Emily Kraus: Nest Time @ The Sunday Painter
Nest Time is Emily Kraus’ first solo show at The Sunday Painter. The exhibition features the new body of work of the artist, who, after showcasing her first collection of stochastic paintings, has clearly evolved her creative practice into something wholly unique and authentic to her artistic identity.
Large-scale paintings dominate the walls of the gallery, offering an immersive experience for the viewer. Upon entering the exhibition, the initial feeling that greets the viewer is a desire to comprehend how these pieces were created.
Although the paintings bear similar syncopated, pulsating forms, each possesses a unique character and, more importantly, communicates a different distinctive emotion. As a result, it’s challenging to think of how they have been made and how the artist conceived their nature. Emily's practice arose out of necessity but evolved in response to the nature of contingency. In reaction to a very small room she was assigned to during college, she started thinking of a way to arrange the tiny space to be free to move and work spontaneously.
Thanks to her creative proactivity, the small room she was assigned to turned out to be a strength rather than a weakness. That’s where she invented a machine that could allow her to approach the canvas uniquely. Instead of acting manually on it with paint and brushes, she built a cubic structure where she arranged a canvas loop. Once the canvas starts rotating on the loop, the quantity of paint instantly occupies the material. As a result, it expands naturally, giving life to rhythmic vibrations of colour that assume the shape of magnetic waves and fluctuations.

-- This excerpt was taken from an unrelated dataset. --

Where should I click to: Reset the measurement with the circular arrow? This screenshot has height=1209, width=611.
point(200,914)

Emily’s cubic invention was not only a result of a problem-solving process adopted by the artist but became the beginning of a promising career, a ‘nest’ from which the life of innovative creations and interesting concepts took place. While surrounded by the structure she built, the artist could assist the memorable encounter of paint with the canvas. Immersed in her ‘nest’, Emily participates in the mechanism, being the mediator between the two materials, the coordinator of an extraordinary and possibly infinite relationship. The resulting piece is a specific combination of colours and forms that the artist could only assume, not definitively impose.

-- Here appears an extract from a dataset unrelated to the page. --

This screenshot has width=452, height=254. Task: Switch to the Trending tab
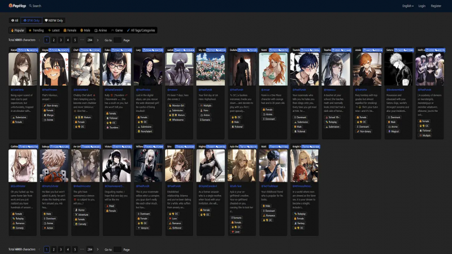click(x=37, y=30)
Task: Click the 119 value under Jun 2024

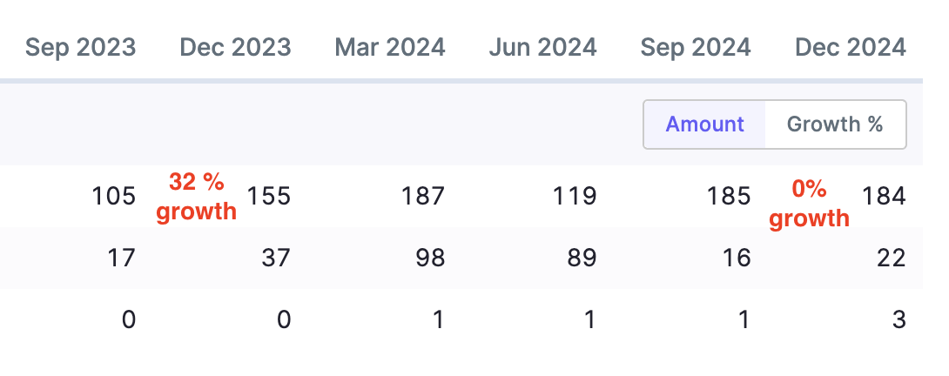Action: (x=576, y=197)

The loop moves, allowing the paint and the canvas to converge in unison and vibrate together. They produce movement, a conversation that lasts until the artist stops the mechanism that, otherwise, would constantly continue.

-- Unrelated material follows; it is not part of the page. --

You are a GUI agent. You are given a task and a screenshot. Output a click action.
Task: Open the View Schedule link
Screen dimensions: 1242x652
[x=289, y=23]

That is why time and space play the leading roles in the entire procedure. Without Emily’s intervention, the canvas would not endlessly rotate, and the exciting effect of the paint being constantly sparged on it would be lost. New realities governed by their intrinsic formulas are conceived by the mechanism to which the artist doesn’t donate only the initial and final input. Instead, she imagines the final results while manually handling the machine, placing interruptions and taking new paths, which will go on to compose the paintings, giving each of them an authentic character.
Emily's practice is self-fulfilling without concealing the artist's creativity, instead embodying it. Thus, Emily founds a new artistic procedure, getting inspiration from the surprising character of events and the cyclic nature of life. She connects her ideal with the technical mechanism producing a natural cycle that continues simultaneously with the artist's mental configuration.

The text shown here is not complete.